第七章 仕途(三)(第2/2页)

换句话说,他打苏逢吉这个宠臣一顿,后者只当是雷霆雨露,既不会抱怨,君臣之间也不会留下什么间隙。而若是打了郭威,恐怕很快就是兄弟离心,君臣分道,外敌趁虚而入的结果。

侍卫们答应着,迅速去请郭威入帐。刚刚被摔了七晕八素的苏逢吉也赶紧从地上爬了起来,撩起大襟,迅速用里边的衬袍擦掉鼻子和嘴角的血迹。刘知远看了,心中不由得一软,摇摇头,低声道:“刚才朕一时情急,收手不住,委屈你了。赶紧去找太医看看,别落下什么病根儿来!”

苏逢吉顿时眼睛发红,鼻子发酸。摇摇头,用颤抖的声音回应,“不妨事,不妨事!微臣骨头轻!微臣,微臣能得陛下这句话,就是死,死也瞑目了!微臣先前也是不放心汴梁,所以,所以才千方百计请杨相回来,替,替陛下分忧解难!”

“行了,你别说了,朕已经明白了!朕懂,朕什么都懂!”刘知远疲倦地摆了摆手,低声吩咐。

当满腔怒火被强行压制下去之后,他立刻想清楚了所有事情的来龙去脉。第一伙出现在怀州的“流寇”,主要目标肯定不是沁阳。否则,孟有方和刘福禄那两个窝囊废,根本不可能守得住城墙。而“流寇”的行动,未必没有得到自家儿子的默许,否额,距离汴梁那么近的位置发生匪患,汴梁城不可能既不向自己汇报,也不主动出兵平叛。

至于第二支“流寇”出现在沁阳附近的原因,就更简单了。没有圣旨,地方兵马不能越界。想既不引起朝廷的猜忌,又能将第一支“流寇”干掉,让第一支“流寇”的主使者吃个哑巴亏,最好的办法,就是以其人之道还治其人之身!

沁阳城没危险,大汉国的腹心之地也安若磐石。两支流寇,并不像自己先前猜测的那样,是想给杜重威助阵,他们打的都是别的不可告人图谋。整个事件中,所有参与者都聪明绝顶,唯一一个糊涂蛋,就是自家那个刚刚做了汴梁留守的傻儿子!
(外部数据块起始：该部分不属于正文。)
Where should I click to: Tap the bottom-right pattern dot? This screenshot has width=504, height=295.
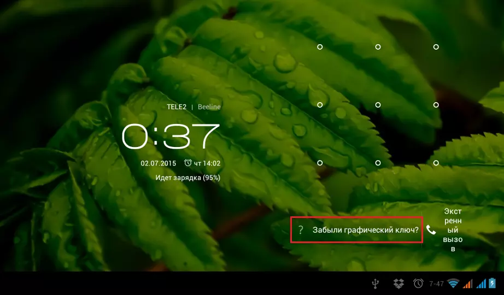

怪不得自己今晚总觉得心里空落落的好像哪里不对劲儿,原来自己早就察觉到了汴梁那边的反应有异,只是自己潜意识里,始终不愿意去面对而已。怪不得王章、郭威、苏逢吉等人先前说话都云山雾罩,原来他们也早就看明白了其中猫腻,只是谁都不像杨邠那样直言敢谏,谁都不想去蹲死囚营!

从头到尾,剥茧抽丝。越想,刘知远心里头越清楚,越想,刘知远心里头越凄凉。文武双全,仁厚睿智的长子承训病入膏肓,浮滑梦浪的次子承佑没有人君之相。早知道如此,自己何必费心费力打这个江山?自己辛辛苦苦打下的大汉江山,最后究竟要便宜了谁?

“陛下,郭将军马上就到了!”眼瞅着刘知远的脸色越来越憔悴,精神越来越委顿,苏逢吉抬起头,用只有二人能听见的声音提醒。

“啊!”刘知远猛地一回头,然后双手扶着桌案,缓缓绕了数步,缓缓坐回了案子后的胡床之上。然后努力将腰杆挺直,将肩膀和眉头舒展。

自己还不老,自己才五十多岁。还上得了马,抡得动刀。承佑虽然任性胡闹了些,却虚心好学。只要自己能多带他几年,多给他些历练的机会,他未必就是个付不起来的阿斗。孩子么,总有长大的那一天。做父亲的不为他承担,还能为谁?